Shaker Pointe at Carondelet unveils new residence

Sister Lauren Van Dermark, left, and Sister Kay Ryan, members of the executive team at Shaker Pointe, show a model room at the recently opened Carondelet.

Sister Lauren Van Dermark, left, and Sister Kay Ryan, members of the executive team at Shaker Pointe, show a model room at the recently opened Carondelet. Photo by Billy DeLap.

— An independent living center for people ages 55 and older held its grand opening to showcase the amenities its executive team says will help seniors live a healthy, independent lifestyle.

Shaker Pointe at Carondelet had its three-day grand opening May 5-8 to highlight the 40,000-square-foot, energy-efficient building that includes 68 residences, a beauty salon and a movie theater.

The Watervliet campus is sponsored by the Sisters of St. Joseph of Carondelet, who have been in Albany for 278 years. Although the facility is sponsored by the Catholic organization, it is non-denominational and open to everyone. The only requirement is that people be over 55 years old and have an urge to live a healthy, active lifestyle.

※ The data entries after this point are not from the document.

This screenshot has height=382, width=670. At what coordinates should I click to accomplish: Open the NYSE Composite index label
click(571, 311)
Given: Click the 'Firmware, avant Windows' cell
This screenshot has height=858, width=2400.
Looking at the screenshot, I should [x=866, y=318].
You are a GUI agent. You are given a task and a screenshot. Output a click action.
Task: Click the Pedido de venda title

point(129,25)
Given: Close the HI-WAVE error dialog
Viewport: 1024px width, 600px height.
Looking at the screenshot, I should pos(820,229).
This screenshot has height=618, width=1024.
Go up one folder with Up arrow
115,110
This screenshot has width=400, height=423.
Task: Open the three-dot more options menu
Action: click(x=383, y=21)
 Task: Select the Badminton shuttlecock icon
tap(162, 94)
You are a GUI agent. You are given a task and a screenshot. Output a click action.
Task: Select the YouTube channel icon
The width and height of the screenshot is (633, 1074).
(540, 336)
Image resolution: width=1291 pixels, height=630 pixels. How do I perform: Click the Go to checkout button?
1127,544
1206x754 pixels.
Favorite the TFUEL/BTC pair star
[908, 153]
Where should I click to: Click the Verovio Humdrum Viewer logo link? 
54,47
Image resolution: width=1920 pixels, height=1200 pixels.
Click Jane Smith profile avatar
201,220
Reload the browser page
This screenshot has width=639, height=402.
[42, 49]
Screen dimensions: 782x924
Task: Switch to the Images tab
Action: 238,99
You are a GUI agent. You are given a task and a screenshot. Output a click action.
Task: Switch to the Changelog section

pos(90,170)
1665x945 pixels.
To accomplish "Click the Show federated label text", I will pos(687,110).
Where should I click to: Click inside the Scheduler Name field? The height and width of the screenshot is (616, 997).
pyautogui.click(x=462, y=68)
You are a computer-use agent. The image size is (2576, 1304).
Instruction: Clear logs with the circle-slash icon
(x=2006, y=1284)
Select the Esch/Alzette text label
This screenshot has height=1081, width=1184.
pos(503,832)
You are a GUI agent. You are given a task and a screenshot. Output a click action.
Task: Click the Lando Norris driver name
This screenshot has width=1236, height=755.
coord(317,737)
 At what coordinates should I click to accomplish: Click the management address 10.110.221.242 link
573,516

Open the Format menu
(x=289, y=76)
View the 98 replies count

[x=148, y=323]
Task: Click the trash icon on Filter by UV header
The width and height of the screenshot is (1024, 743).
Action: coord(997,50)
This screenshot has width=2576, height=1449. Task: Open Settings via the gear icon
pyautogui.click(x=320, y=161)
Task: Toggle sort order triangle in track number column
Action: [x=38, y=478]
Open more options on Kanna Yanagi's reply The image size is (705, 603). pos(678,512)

“As we age, if we can provide physical, spiritual, cultural, recreational aspects of life, then we age as fully as we can until the day we die,” said Sister Lauren Van Dermark, a member of the executive team at Shaker Pointe.

The mission of the Sisters of St. Joseph is to meet the independent living needs of senior citizens, which is why they aimed to get virtually everything the seniors would need into one building. There is a pool, weight room and aerobics room and a trainer that offers yoga and other exercise classes.

“St. Peters Health Partners has a physician in this space; we have an activities director who offers a variety of programs, trips, paint, watercolor — those kinds of things; there’s a book club, library club, walking club,” said Sister Kay Ryan.

While the campus is built for seniors, and most residents live there until they die, there is still an abundance of life and activity that one might not expect from an independent living center.

“I think the philosophy we’re trying to impart here is that we live every aspect of our life as fully as we can, so therefore when we reach this age of 55 plus, we’re living independently. So, we want it to be as nourishing and hospitable to the person and the larger community. So, life is thriving here,” said Van Dermark.